[TASK STATEMENT]
Nothing in the records below should be altered in the copy, although the pictures must be left out.

[PROVIDED RECORDS]
================

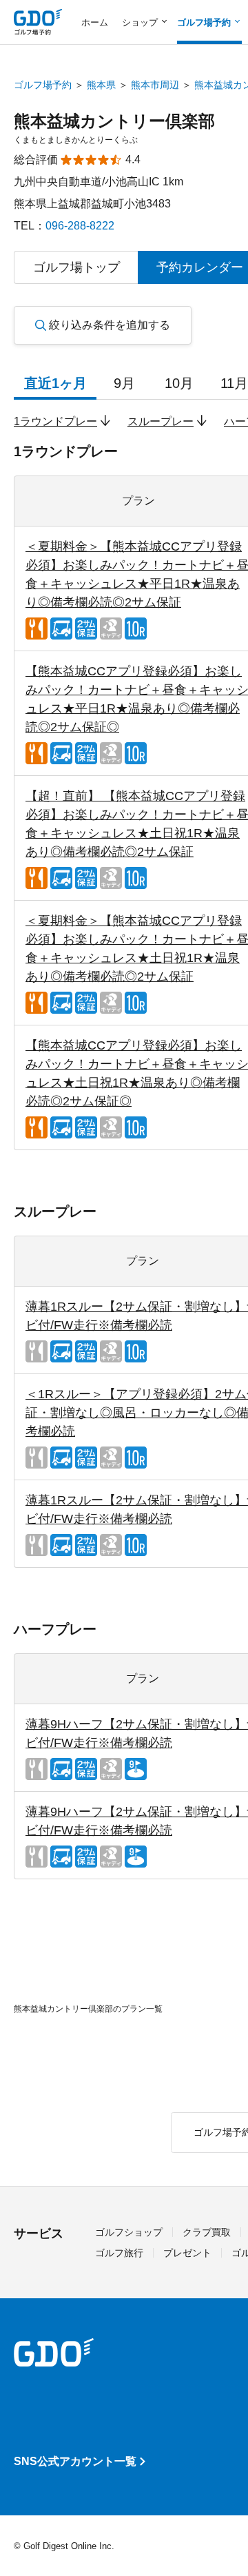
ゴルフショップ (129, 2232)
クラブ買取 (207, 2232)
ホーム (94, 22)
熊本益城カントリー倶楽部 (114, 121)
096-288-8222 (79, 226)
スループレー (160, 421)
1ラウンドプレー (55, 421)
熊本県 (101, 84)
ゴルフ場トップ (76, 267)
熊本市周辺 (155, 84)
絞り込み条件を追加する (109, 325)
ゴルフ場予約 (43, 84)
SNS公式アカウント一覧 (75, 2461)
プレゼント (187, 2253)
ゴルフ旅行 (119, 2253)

================

[EXERCISE OUTPUT]
ゴルフショップ (129, 2232)
クラブ買取 (207, 2232)
ホーム (94, 22)
熊本益城カントリー倶楽部 (114, 121)
096-288-8222 (79, 226)
スループレー (160, 421)
1ラウンドプレー (55, 421)
熊本県 (101, 84)
ゴルフ場トップ (76, 267)
熊本市周辺 (155, 84)
絞り込み条件を追加する (109, 325)
ゴルフ場予約 (43, 84)
SNS公式アカウント一覧 (75, 2461)
プレゼント (187, 2253)
ゴルフ旅行 (119, 2253)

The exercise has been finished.